March 29, 2024

Twilight of the Super Bug

By Jay Friess
Editor

F/A-18F Super Hornet photo courtesy of Boeing.

When Capt. Frank Morely stepped up to the podium at the Patuxent River Naval Air Museum in Lexington Park, Maryland Wednesday, he didn’t come to talk about the troubled Joint Strike Fighter program, but he had to work hard to talk around it.

“There’s a lot of people in the world talking about he JSF,” Morely said. “You don’t need another one.”

Morely is the head of the Navy’s F/A-18 Hornet program (PMA-265), a sprawling office whose responsibilities touch just about every part of the Navy’s tactical air operations.
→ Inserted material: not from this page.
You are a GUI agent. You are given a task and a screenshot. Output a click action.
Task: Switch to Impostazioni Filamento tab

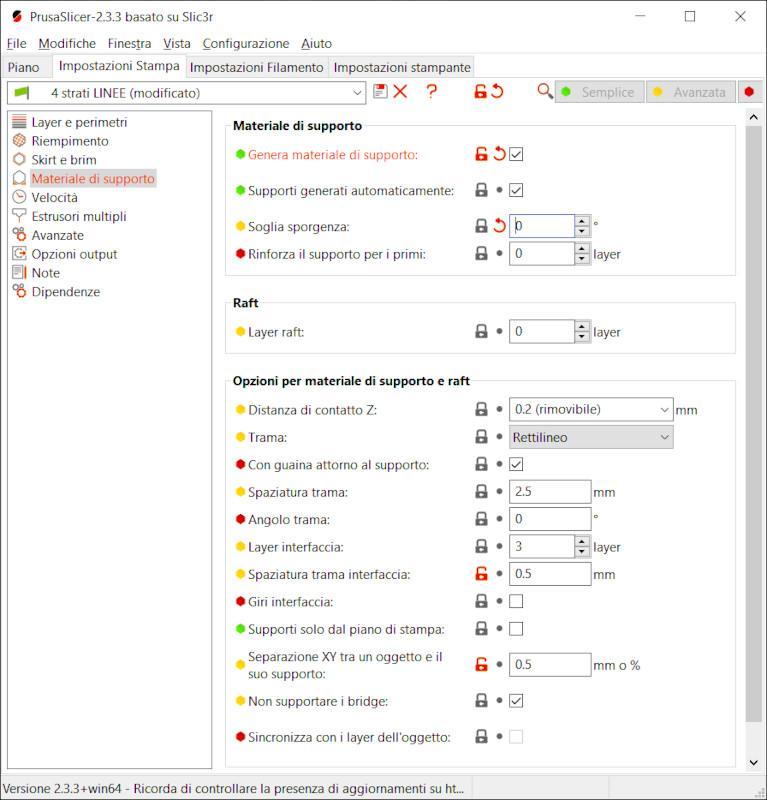256,67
“Every weapon, every link, every comm, every pod is going to be strapped to this thing,” Morely said of his relationship to the more than 30 technology and weapons programs linked to his management portfolio. “We really do touch everything. We have a lot of contacts.”

According to the Navy’s plan, Morely’s office will take delivery of the last F/A-18F Super Hornets and EA-18G Growlers in 2016, all the while phasing out the older F/A-18 variants in preparation for the transition to JSF platform.

Capt. Frank Morely

“We’re getting close to shutting down this line,” Morely said. “It’s been a very mature program for a very long production run.”

The F/A-18 platform has been in production for three decades, but its JSF replacement, the Marines’ F-35B and the Navy’s F-35C, are facing developmental problems and an increasingly lengthening delivery schedule. The Navy may have to backstop more F/A-18s in order to keep their arsenal of more than 1,000 tactical strike aircraft at full strength.

The time to make that decision is rapidly approaching, Morely said. In order to keep Boeing’s F/A-18 production line open, Morely’s office has been searching for foreign buyers. Australia, Canada, Spain, Iceland, Kuwait, Malaysia and Switzerland all fly some variant of the aircraft, and Morely said that Kuwait, Malaysia and Brazil are considering buying to the newer, larger, more capable Super Hornets. However, Japan has opted to buy the JSF, and India is pursuing the French Dassault Rafale fighter.

“You want to keep production going? I got an option for you,” Morely said, adding, “We’re kind of the no-drama option.”

That option is quickly closing. As time progresses and the long-lead suppliers for the program move to other things, Morely said, “Our ability to compete gets harder.”

Morely warned that the Navy needs to be careful when leaving the F/A-18 platform. As for the Navy’s history of transitioning out of programs, Morely said, “We don’t do it very well.”

But with the fleet so dependent on the F/A-18 for strike and electronic attack and its replacement still several years away, Morely warned that the program is running into challenges of sustainment, service life extension, cost control and transitioning out of production.

“We can’t afford to let the Hornet break,” Morely said. “We got a lot of stuff we got to do.”